[Task instructions]
Please return the lines of the data below, word for word, from the first line through the line containing "Given: Switch to the NAT tab".
********************
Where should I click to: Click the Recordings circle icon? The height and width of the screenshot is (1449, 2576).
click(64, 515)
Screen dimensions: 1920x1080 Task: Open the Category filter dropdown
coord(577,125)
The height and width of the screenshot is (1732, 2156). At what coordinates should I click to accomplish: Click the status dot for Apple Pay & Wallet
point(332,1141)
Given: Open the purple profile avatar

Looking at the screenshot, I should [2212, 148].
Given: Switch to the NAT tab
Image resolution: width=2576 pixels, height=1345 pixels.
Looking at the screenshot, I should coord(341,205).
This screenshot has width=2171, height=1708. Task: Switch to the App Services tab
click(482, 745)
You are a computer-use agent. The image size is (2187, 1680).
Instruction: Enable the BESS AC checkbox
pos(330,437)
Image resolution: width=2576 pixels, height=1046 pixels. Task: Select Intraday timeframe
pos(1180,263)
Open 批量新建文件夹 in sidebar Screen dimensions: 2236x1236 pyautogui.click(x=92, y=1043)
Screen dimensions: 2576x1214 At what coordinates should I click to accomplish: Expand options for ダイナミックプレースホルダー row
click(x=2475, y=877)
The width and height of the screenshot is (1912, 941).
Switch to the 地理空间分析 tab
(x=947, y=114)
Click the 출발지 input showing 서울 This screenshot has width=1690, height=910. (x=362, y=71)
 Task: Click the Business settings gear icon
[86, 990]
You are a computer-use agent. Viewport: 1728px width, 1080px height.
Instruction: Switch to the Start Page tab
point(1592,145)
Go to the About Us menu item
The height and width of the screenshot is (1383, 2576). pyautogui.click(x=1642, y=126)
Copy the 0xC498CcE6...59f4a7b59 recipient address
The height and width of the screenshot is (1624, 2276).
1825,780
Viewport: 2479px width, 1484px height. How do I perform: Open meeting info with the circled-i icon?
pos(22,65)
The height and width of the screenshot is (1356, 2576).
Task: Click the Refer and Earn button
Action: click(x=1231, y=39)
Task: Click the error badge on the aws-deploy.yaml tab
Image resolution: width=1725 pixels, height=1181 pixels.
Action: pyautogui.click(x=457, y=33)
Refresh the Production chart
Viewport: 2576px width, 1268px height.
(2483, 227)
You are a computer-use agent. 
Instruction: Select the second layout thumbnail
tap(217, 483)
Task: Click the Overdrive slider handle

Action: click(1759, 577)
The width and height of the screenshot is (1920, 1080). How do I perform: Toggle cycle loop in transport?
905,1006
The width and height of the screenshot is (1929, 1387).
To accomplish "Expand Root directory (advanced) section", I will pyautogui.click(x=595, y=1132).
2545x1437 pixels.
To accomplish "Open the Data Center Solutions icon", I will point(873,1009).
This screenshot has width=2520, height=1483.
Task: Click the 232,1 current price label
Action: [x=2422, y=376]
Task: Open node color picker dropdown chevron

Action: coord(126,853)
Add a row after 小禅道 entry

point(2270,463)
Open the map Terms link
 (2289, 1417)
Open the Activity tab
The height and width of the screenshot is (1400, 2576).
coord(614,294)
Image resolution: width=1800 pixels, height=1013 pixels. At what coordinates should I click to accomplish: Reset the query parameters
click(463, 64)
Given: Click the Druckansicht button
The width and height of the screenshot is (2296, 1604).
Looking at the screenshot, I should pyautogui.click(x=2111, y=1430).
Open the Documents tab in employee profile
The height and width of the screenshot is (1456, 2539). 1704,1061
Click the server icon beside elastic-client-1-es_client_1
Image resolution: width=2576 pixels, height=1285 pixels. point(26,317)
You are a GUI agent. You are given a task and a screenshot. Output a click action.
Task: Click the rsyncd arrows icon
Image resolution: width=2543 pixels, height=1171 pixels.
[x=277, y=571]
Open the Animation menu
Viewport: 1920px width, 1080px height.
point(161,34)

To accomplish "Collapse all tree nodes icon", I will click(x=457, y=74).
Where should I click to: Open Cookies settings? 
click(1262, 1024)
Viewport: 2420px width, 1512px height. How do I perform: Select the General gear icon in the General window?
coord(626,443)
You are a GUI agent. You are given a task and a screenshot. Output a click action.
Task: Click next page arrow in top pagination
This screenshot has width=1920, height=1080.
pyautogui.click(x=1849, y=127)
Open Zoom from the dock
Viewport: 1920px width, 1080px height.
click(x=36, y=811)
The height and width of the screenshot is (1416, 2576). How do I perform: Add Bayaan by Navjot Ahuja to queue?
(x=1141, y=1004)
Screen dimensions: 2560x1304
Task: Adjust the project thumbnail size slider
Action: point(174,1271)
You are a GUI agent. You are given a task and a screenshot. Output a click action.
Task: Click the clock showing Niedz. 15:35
********************
[Written answer]
Where should I click to: Click the Recordings circle icon? The height and width of the screenshot is (1449, 2576).
click(64, 515)
Screen dimensions: 1920x1080 Task: Open the Category filter dropdown
coord(577,125)
The height and width of the screenshot is (1732, 2156). At what coordinates should I click to accomplish: Click the status dot for Apple Pay & Wallet
point(332,1141)
Given: Open the purple profile avatar

Looking at the screenshot, I should [2212, 148].
Given: Switch to the NAT tab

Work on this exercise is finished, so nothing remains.